» Prompt 1: In the account of the child protection conference, what is the name of D's new secondary school?
» Prompt 2: Transcribe a section of the account, starting at the words "But I WAS scared." and ending after "best for them.".

» Page excerpt:

--------------------------------------------------

11th June 2013. I returned to Nottingham in stealth mode, ready to fight. I had a mountain of paperwork showcasing years of appointments, years of wasted time in which my youngest son was punished at school for being autistic. The boys had been telling me stories of times at school that had me in tears. Things they hadn't shared before as I always supported the school. My heart broke, and the rage inside me just wouldn't subside. I promised my boys I would protect them against anyone, mum wasn't scared of anyone and they were finally safe from harm. I placed a verbal shield around them, and went into battle.
But I WAS scared. I was terrified. I contacted my mother, and asked her if she would put herself forward to take the boys should the worst happen. I had to keep them out of the care system, at any cost. But my mother wasn't interested. She had never approved of my decision to give up on a career and survive on benefits to focus on the boys. She also believed my boys were just badly behaved, and that their behaviour was ultimately the result of my bad parenting. She didn't believe an authority could target innocent people, in her words "there's no smoke without fire". She thought if the protection conference concluded that the boys should be taken into care, then maybe that would be best for them.
My kids only surviving grandparent would have sent them to care, as some kind of 'told-you-so' lesson to her wayward daughter. My siblings sided with her. My family was fucked. Me and the boys were on our own.
The conference was packed, full of professionals I'd never met. We sat in a gloomy office with a number of 2-seat school desks, arranged in a large square. I sat as close to the door as I could, clutching a carrier bag full of paperwork. The chair, sitting opposite me, introduced herself, and we went around the table; next to the chair was the person taking notes for the record - not involved but introduced, then the safeguarding officer from D's new secondary school Djanogly - never met her, then the 'school nurse' covering D's school - never met her. Another unknown school nurse covering Netherfield Primary school - again not personally met, followed by Sharon Jackson the head, and Leslie Balfe who was some kind of support staff. A couple more unknowns from the police, me with a friend I've known many years for support, and finally Sandra Stocken with Paul Scott, the social worker who had been gaslighting me for weeks, demanding to reassess my boys.

--------------------------------------------------

» Information given:
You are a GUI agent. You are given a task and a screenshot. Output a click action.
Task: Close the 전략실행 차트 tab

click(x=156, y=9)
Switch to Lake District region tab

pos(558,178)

--------------------------------------------------

» Task output 1: Djanogly

» Task output 2:
But I WAS scared. I was terrified. I contacted my mother, and asked her if she would put herself forward to take the boys should the worst happen. I had to keep them out of the care system, at any cost. But my mother wasn't interested. She had never approved of my decision to give up on a career and survive on benefits to focus on the boys. She also believed my boys were just badly behaved, and that their behaviour was ultimately the result of my bad parenting. She didn't believe an authority could target innocent people, in her words "there's no smoke without fire". She thought if the protection conference concluded that the boys should be taken into care, then maybe that would be best for them.